Despite the rather robust results for [¹⁸F]FDG PET/CT in LCNEC, more tumor-specific radiotracers are searched for in the context of lung cancer to especially overcome false positive results due to benign inflammatory processes. ¹⁸F-fluorothymidine ([¹⁸F]FLT) directly targets the cell proliferation of NSCLC, while the tumor-related angiogenesis can be visualized by radiolabeled integrin αvβ3 antagonists via arginine-glycine-aspartic acid (RGD) peptides [26]. One future candidate for an even more precise N- and M-staging is the chemokine receptor CXCR4 and its radiolabeled ligand [⁶⁸Ga]pentixafor which addresses tumor growth, invasiveness and metastasis [27]. Another approach is tumor-associated fibroblasts which can be labeled via the fibroblast activation protein (FAP) with [⁶⁸Ga]FAPI inhibitors [28].

There are limitations of our study which need to be addressed: firstly, its retrospective and monocentric design. In addition, early stage LCNEC referred to either mediastinoscopy or surgery under curative intent is quite rare. This lowers the number of patients to be included in a comparative [¹⁸F]FDG PET/CT vs. histopathology study. Furthermore, neoadjuvant treatment in a subset of patients before [¹⁸F]FDG PET/CT and subsequent surgical N-staging might contribute to within-group heterogeneity. Though, a subgroup comparison between patients with versus without neoadjuvant treatment revealed neither significant differences in [¹⁸F]FDG accumulation nor in [¹⁸F]FDG PET/CT accuracy. Solely the sensitivity in detecting lymph node metastases might drop in pretreated patients. Finally, the different PET/CT scanners might have affected the results as technology evolves. Thus, the impact of PET/CT scanner generation was also tested in a further subgroup analysis. As expected, since both scanners were EARL-certified, this analogue versus digital PET/CT comparison also revealed no significant differences in the SUV_max of LCNEC primaries and lymph node metastases, respectively, and resulting sensitivities and specificities were comparable. However, larger preferably multicentric studies with state-of-the-art PET/CT scanners are mandatory to further explore the non-invasive staging abilities of [¹⁸F]FDG PET/CT in the context of LCNEC. As [¹⁸F]FDG PET/CT will continue to be the diagnostic mainstay in LCNEC staging for the next years, a future prospective study might have high impact on the new guidelines and patient care. Therefore, inclusion and exclusion criteria ought to be strict. In particular, EBUS-TBNA prior to PET/CT needs to be avoided. Furthermore, in a first step only therapy-naïve patients should be included and those patients with known inflammatory diseases involving intrathoracic lymph nodes like sarcoidosis, silicosis or anthracosis should be excluded. Finally, a standardized read of the [¹⁸F]FDG PET/CTs with adherence to predefined anatomical lymph node levels will contribute to clarifyication of the role of [¹⁸F]FDG PET/CT in LCNEC staging.

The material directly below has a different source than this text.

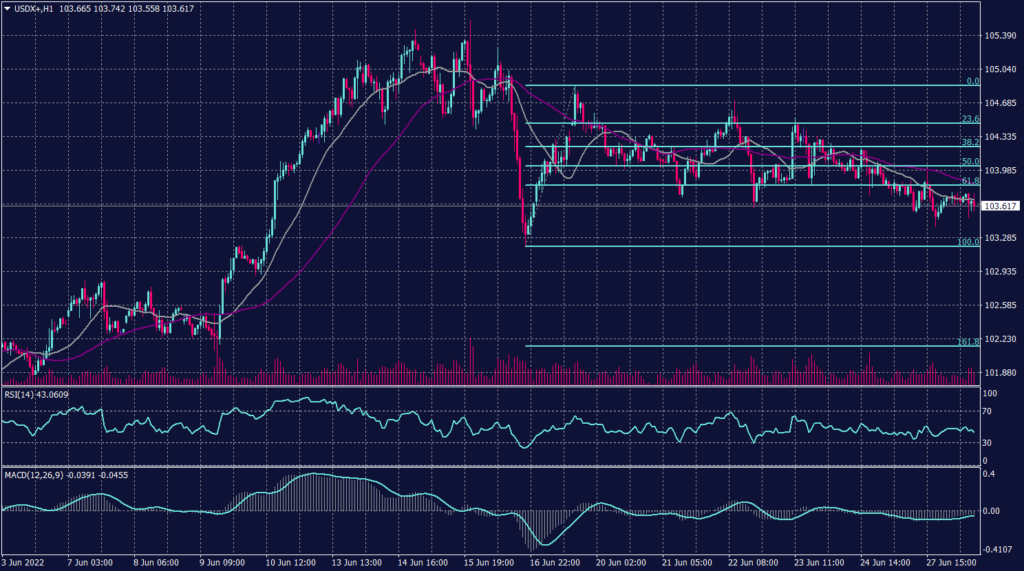This screenshot has width=1024, height=571.
Task: Click the 3 Jun 2022 date label
Action: click(x=25, y=562)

[¹⁸F]FDG PET/CT is a reliable tool for N-staging of LCNEC with high sensitivity, specificity and NPV. In case of a negative [¹⁸F]FDG PET/CT in terms of N-stage additional invasive staging procedures might be omitted, especially in therapy naïve patients. However, lymph nodes with only moderately increased glucose consumption are candidates for invasive staging to establish a final histological verification as other pathologies like inflammation or shortly preceding diagnostic interventions may trigger this tracer uptake.